EU moves to slap retroactive tariffs on electric vehicles from China

The move, which was signalled in a document bearing the stamp of European Commission President Ursula von der Leyen published on Tuesday night, means vehicles imported before the probe has concluded could be slapped with anti-subsidy duties.

It can be viewed as a way to deter imports, which the EU says are “massive”, and were 11 per cent higher between October and January compared to before the launch of the investigation.


China’s BYD overtakes Tesla as world’s largest EV maker

China’s BYD overtakes Tesla as world’s largest EV maker

The document says that if the EU waited to impose duties, its own manufacturers would “suffer from diminishing sales and reduced production levels if imports continue at the current increased levels”.
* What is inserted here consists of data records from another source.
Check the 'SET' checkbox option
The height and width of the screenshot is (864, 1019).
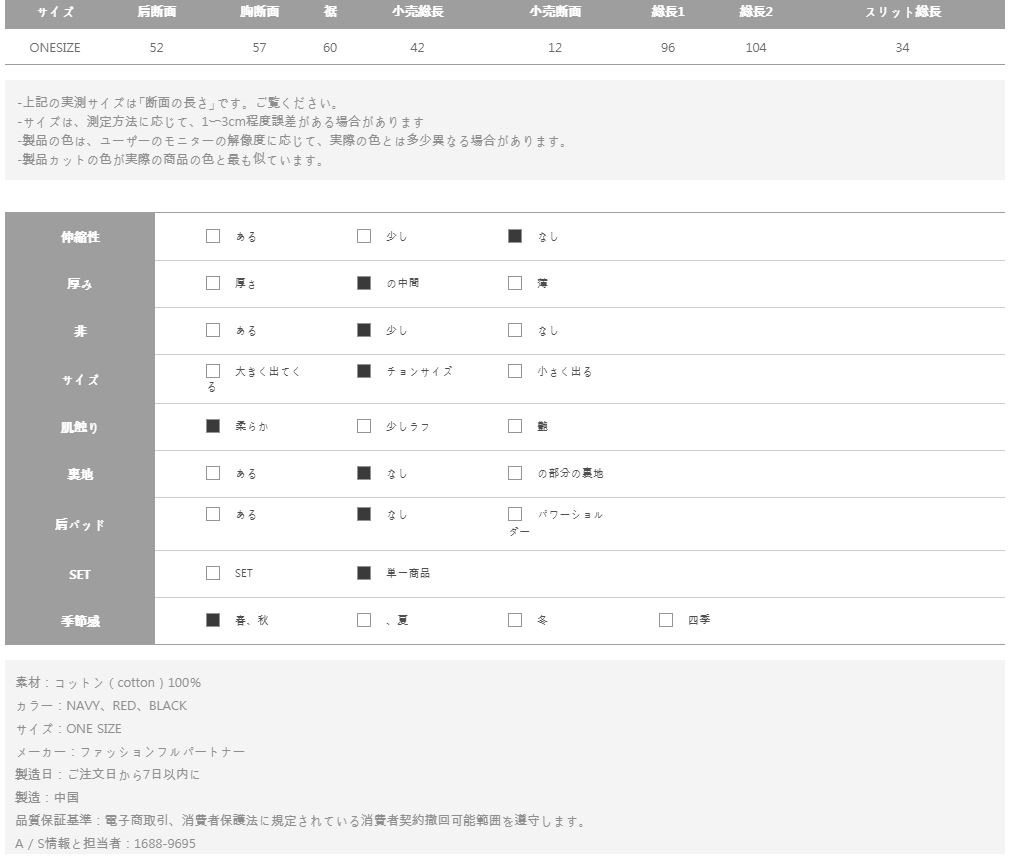coord(213,573)
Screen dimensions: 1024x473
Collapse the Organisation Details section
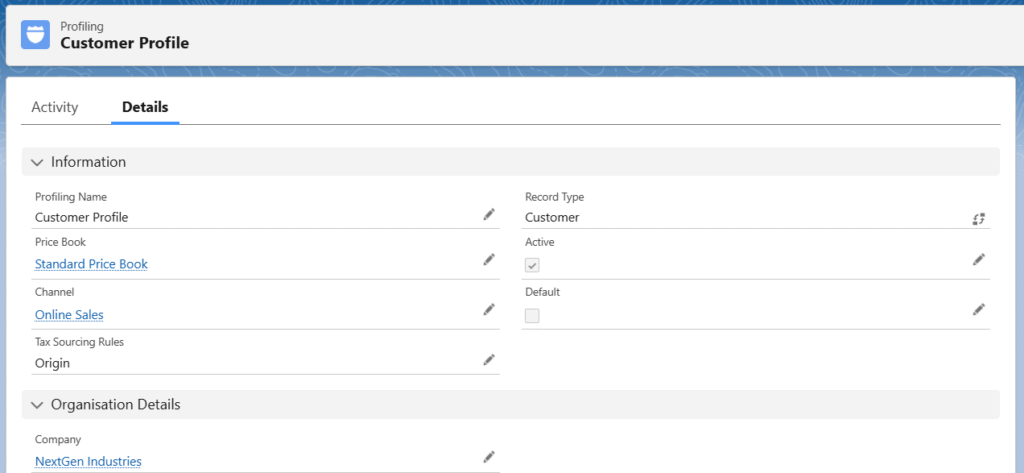click(x=37, y=405)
It can also be assumed that the commission is satisfied it has enough evidence to put duties on EVs made in China, but wants to expedite the process.
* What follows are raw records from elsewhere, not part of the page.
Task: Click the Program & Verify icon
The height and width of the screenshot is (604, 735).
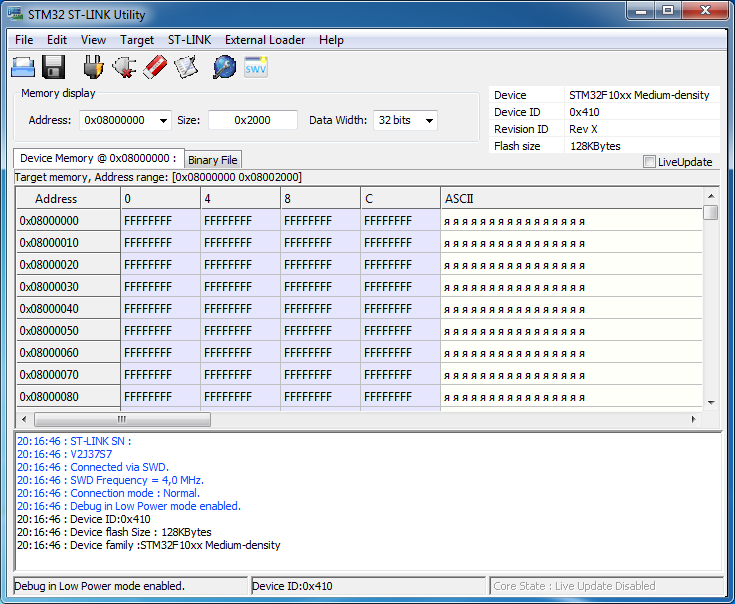Action: coord(186,67)
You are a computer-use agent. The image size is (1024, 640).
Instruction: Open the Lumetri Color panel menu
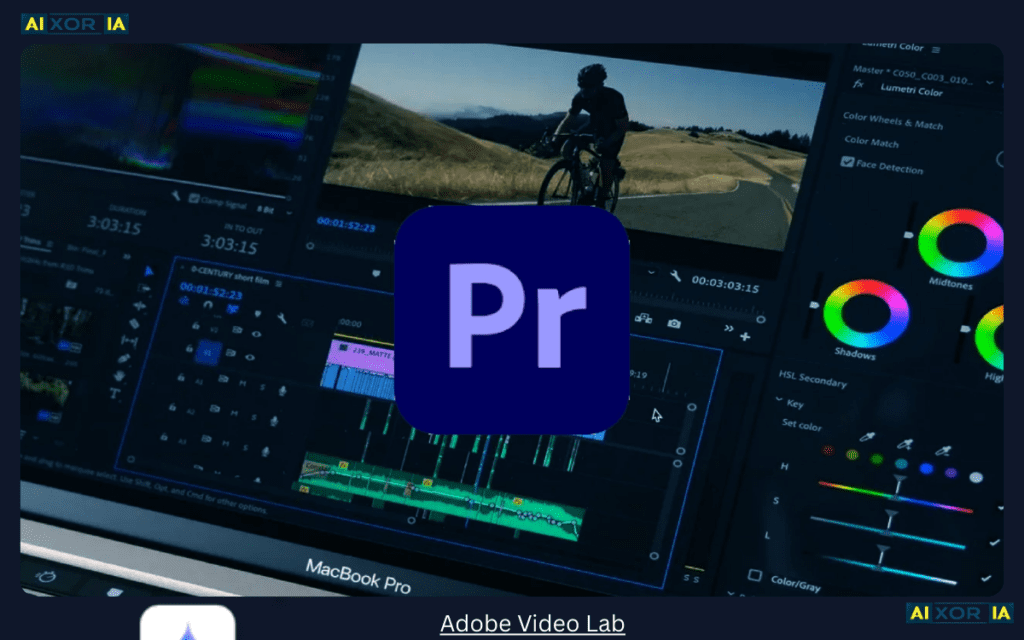click(x=936, y=50)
The note, which was published in the EU’s official journal on Wednesday, said that regarding subsidies, “the commission has at its disposal sufficient evidence tending to show that imports of the product concerned from the PRC [China] are being subsidised”.

Either way, the move will further stoke tensions with Beijing, which has reacted angrily to the suggestion that one of its key industries could be subjected to punitive duties in Europe.

The China Chamber of Commerce to the EU (CCCEU) “voiced its disappointment with the proposed mandate”, saying that the “recent surge in Chinese EV imports mirrors the increasing demand for electric vehicles in Europe”.

“We earnestly hope that the European side will effectively safeguard the legitimate rights and interests of Chinese enterprises and establish a fair, impartial and non-discriminatory business environment for them,” read a CCCEU statement.

The EU said overcapacity in China’s economy was leading to a flood of hi-tech goods that could not be consumed domestically because of sluggish demand, hitting its shores.

Europe is viewed as one of the last big, open markets for advanced Chinese goods. In other big markets such as the United States and India, they are commonly subjected to import tariffs or other market access restrictions.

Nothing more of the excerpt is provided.